But how can a family who may be struggling with consumer debt find their way through the process of getting out of debt and staying out of debt? The answers to this question are varied, depending on the circumstances of the family. But they all involve personal financial discipline.
First, where possible, families should avoid incurring consumer debt except for true necessities like a home, reliable transportation and education. It is so important for a family to be able to distinguish between needs and wants. One family I know bought some plastic cups, filled them with water, and put their credit cards into one cup each, and then froze them. The idea here is to create some space between your desire to purchase something and the use of credit. So, if they had a card break down and need repair without cash to pay for it, they could decide to take the ice block out of the freezer and thaw it for a couple of days while the car was being repaired. But if dad just saw a fishing pole, a golf club or video game that he wanted, the impulse would probably pass before the credit card had thawed out. I liked that strategy.

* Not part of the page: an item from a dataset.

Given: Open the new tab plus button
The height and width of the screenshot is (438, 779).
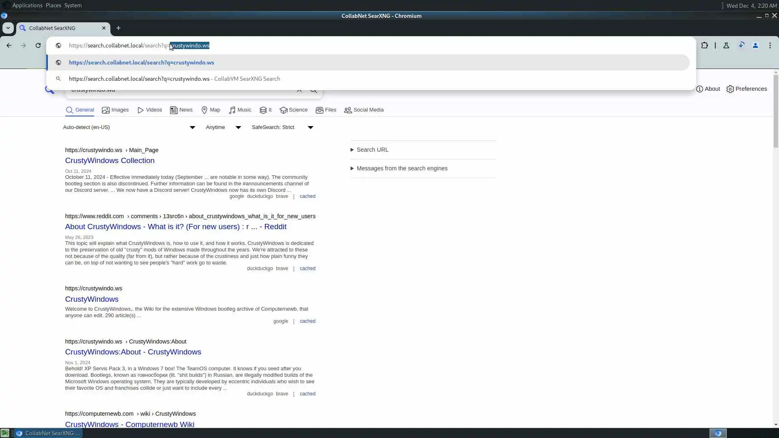Looking at the screenshot, I should (x=118, y=28).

Second, whenever possible, you should save for your needs and avoid going into debt for them. I was once involved in an ecclesiastical role in working with many young families with financial challenges. In most cases, they were in homes that were larger and more expensive than they could afford. Just because they qualified for a mortgage did not mean that they could afford it. But worse was when they went into consumer debt for furniture, vacations, recreational vehicles, clothing and more. As we would sit down and talk about their finances, it was clear that they had committed to purchases with future earnings that in some cases did not materialize.
So, if you find yourself and your family in debt and are wanting to get out, there are a number of alternatives.
You may want to consider a debt consolidation loan or a home equity loan if you are confident in both your ability to pay them off and in your commitment to not go further into debt. With these loans, you typically do not reduce your overall debt, you just restructure it so the interest rates and payments are more manageable. And while that might offer some relief, that relief will only be temporary unless you avoid further consumer debt.
Another alternative is to engage a consumer credit counseling service to help. These organizations work with your creditors to reduce your interest rates and, occasionally, your total amount owed. Generally, you will make a single monthly payment to the counseling service, plus a small fee, and they will negotiate payment terms and pay your creditors. In this case, your credit accounts are usually closed out so you can't use them, and you commit to not obtain any other consumer credit accounts. If you can live with these limitations, this is a good alternative. But you need to be careful in selecting a counseling service with which you will work. Check them out with the Better Business Bureau and with your state's consumer protection department before signing on to make sure they are reputable, non-profit and in some cases, licensed with the state.
One method I have seen work regularly with fathers and families with whom I have worked is to use a debt elimination plan. Under this plan, you essentially prepare a calendar by month showing the monthly payments of all of your consumer debt in columns. Starting with either the debt with the highest interest rate or the earliest pay-off date, commit as much money as you can budget to pay off that debt. For example, if your payment is $50 per month and you can afford to pay an additional $25 to reduce the principle, start paying $75 per month on that bill until it is paid off, while still making regular payments on your other debts. Then, when the first bill is paid off, apply that $75 per month to the bill with the next highest interest rate, in addition to what you have been paying all along. Let's say that the second bill is usually $150; you would apply the $75 monthly to that bill and pay $225. When the second one is paid off, apply the $225 to your next bill, in addition to what you have been paying all along. Continue this process until you have paid off all of the outstanding consumer debt. We have prepared a sample debt elimination calendar for you to give you a model to follow.
Whatever direction you take, it is important for families today to get their purchasing impulses under control and to make wise financial decisions. Starting today with a program to get out of debt and stay out of debt will help families be stronger and more resilient financially, and better able to meet the financial needs of their families long term.